Clear port pending interrupts before reset, as per AHCI specifications (Szuying). Followup fixes for this one are to not clear ATA_PFLAG_EH_PENDING in ata_eh_reset() to allow EH to continue on with other actions recorded with error interrupts triggered before EH completes. A~Nd an additional fix to avoid thawing a port twice in EH (Niklas).
Niklas Cassel (2): ata: libata-eh: do not clear ATA_PFLAG_EH_PENDING in ata_eh_reset() ata: libata-eh: do not thaw the port twice in ata_eh_reset()
drivers/ata/libata-eh.c | 16 +++------------- 1 file changed, 3 insertions(+), 13 deletions(-)
From: Niklas Cassel niklas.cassel@wdc.com
ata_scsi_port_error_handler() starts off by clearing ATA_PFLAG_EH_PENDING, before calling ap->ops->error_handler() (without holding the ap->lock).
If an error IRQ is received while ap->ops->error_handler() is running, the irq handler will set ATA_PFLAG_EH_PENDING.
Once ap->ops->error_handler() returns, ata_scsi_port_error_handler() checks if ATA_PFLAG_EH_PENDING is set, and if it is, another iteration of ATA EH is performed.
The problem is that ATA_PFLAG_EH_PENDING is not only cleared by ata_scsi_port_error_handler(), it is also cleared by ata_eh_reset().
ata_eh_reset() is called by ap->ops->error_handler(). This additional clearing done by ata_eh_reset() breaks the whole retry logic in ata_scsi_port_error_handler(). Thus, if an error IRQ is received while ap->ops->error_handler() is running, the port will currently remain frozen and will never get re-enabled.
The additional clearing in ata_eh_reset() was introduced in commit 1e641060c4b5 ("libata: clear eh_info on reset completion").
Looking at the original error report: https://marc.info/?l=linux-ide&m=124765325828495&w=2
We can see the following happening: [ 1.074659] ata3: XXX port freeze [ 1.074700] ata3: XXX hardresetting link, stopping engine [ 1.074746] ata3: XXX flipping SControl
[ 1.411471] ata3: XXX irq_stat=400040 CONN|PHY [ 1.411475] ata3: XXX port freeze
[ 1.420049] ata3: XXX starting engine [ 1.420096] ata3: XXX rc=0, class=1 [ 1.420142] ata3: XXX clearing IRQs for thawing [ 1.420188] ata3: XXX port thawed [ 1.420234] ata3: SATA link up 3.0 Gbps (SStatus 123 SControl 300)
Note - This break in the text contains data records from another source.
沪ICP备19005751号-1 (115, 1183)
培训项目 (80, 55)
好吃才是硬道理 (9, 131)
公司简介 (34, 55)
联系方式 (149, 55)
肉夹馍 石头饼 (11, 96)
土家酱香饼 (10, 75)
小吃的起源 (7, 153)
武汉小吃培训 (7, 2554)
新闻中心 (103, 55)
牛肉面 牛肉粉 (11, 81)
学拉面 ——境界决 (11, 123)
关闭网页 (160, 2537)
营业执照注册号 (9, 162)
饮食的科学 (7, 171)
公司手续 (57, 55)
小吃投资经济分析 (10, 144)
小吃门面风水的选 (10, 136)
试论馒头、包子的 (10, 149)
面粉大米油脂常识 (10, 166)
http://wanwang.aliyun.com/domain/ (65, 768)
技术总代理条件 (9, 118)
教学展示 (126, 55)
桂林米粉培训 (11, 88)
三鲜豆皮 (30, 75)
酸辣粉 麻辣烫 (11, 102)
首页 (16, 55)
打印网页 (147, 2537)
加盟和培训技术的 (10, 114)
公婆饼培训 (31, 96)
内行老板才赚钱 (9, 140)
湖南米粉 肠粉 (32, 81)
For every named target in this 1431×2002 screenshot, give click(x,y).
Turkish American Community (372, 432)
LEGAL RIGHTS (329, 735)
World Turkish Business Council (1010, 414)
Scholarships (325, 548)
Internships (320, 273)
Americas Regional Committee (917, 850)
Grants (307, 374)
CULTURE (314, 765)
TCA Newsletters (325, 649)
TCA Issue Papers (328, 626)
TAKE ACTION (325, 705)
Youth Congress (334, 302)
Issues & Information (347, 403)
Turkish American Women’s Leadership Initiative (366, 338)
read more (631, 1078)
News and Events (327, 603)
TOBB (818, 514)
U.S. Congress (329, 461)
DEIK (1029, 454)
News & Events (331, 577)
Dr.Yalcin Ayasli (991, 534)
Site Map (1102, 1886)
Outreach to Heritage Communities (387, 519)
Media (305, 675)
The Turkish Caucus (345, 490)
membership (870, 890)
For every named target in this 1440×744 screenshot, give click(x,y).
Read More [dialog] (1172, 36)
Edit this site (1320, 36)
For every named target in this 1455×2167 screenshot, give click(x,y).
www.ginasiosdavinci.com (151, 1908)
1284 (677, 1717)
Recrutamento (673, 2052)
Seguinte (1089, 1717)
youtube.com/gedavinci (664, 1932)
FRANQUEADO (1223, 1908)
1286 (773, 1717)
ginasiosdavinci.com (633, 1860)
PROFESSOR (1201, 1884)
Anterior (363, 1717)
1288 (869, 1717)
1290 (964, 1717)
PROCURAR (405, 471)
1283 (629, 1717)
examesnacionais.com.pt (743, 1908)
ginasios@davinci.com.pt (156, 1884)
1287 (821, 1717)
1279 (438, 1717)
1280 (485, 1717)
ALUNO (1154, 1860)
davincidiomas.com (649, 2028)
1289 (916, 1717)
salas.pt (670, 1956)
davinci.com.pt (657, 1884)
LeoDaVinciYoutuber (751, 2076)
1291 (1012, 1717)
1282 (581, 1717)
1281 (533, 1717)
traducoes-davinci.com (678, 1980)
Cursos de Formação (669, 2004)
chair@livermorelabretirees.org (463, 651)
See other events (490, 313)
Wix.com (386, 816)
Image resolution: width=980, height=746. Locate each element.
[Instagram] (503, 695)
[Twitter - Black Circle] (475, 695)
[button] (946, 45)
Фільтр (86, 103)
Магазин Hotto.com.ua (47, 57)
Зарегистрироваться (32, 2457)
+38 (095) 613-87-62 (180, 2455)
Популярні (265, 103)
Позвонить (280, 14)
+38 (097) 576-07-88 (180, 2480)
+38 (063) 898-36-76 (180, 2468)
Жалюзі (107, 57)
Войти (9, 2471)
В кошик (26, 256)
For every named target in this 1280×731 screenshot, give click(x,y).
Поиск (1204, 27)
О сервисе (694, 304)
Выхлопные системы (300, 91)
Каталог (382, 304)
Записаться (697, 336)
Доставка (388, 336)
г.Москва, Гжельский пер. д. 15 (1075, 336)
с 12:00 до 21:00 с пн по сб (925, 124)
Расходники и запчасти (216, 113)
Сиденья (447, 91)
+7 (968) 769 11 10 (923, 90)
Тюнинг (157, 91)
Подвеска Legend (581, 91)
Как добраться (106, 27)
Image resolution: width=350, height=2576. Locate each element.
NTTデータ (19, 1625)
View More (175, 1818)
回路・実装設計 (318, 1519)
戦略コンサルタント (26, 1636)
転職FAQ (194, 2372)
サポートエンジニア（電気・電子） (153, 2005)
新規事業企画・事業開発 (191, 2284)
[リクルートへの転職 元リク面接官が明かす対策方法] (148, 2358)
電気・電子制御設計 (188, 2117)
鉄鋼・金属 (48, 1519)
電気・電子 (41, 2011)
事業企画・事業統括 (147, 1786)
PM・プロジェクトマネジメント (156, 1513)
We are not supposed to be able to receive an error IRQ while the port is frozen (PxIE is set to 0, i.e. all IRQs for the port are disabled).
AHCI 1.3.1 section 10.7.1.1 First Tier (IS Register) states: "Each bit location can be thought of as reporting a '1' if the virtual "interrupt line" for that port is indicating it wishes to generate an interrupt. That is, if a port has one or more interrupt status bit set, and the enables for those status bits are set, then this bit shall be set."
Additionally, AHCI state P:ComInit clearly shows that the state machine will only jump to P:ComInitSetIS (which sets IS.IPS(x) to '1'), if PxIE.PCE is set to '1'. In our case, PxIE is set to 0, so IS.IPS(x) won't get set.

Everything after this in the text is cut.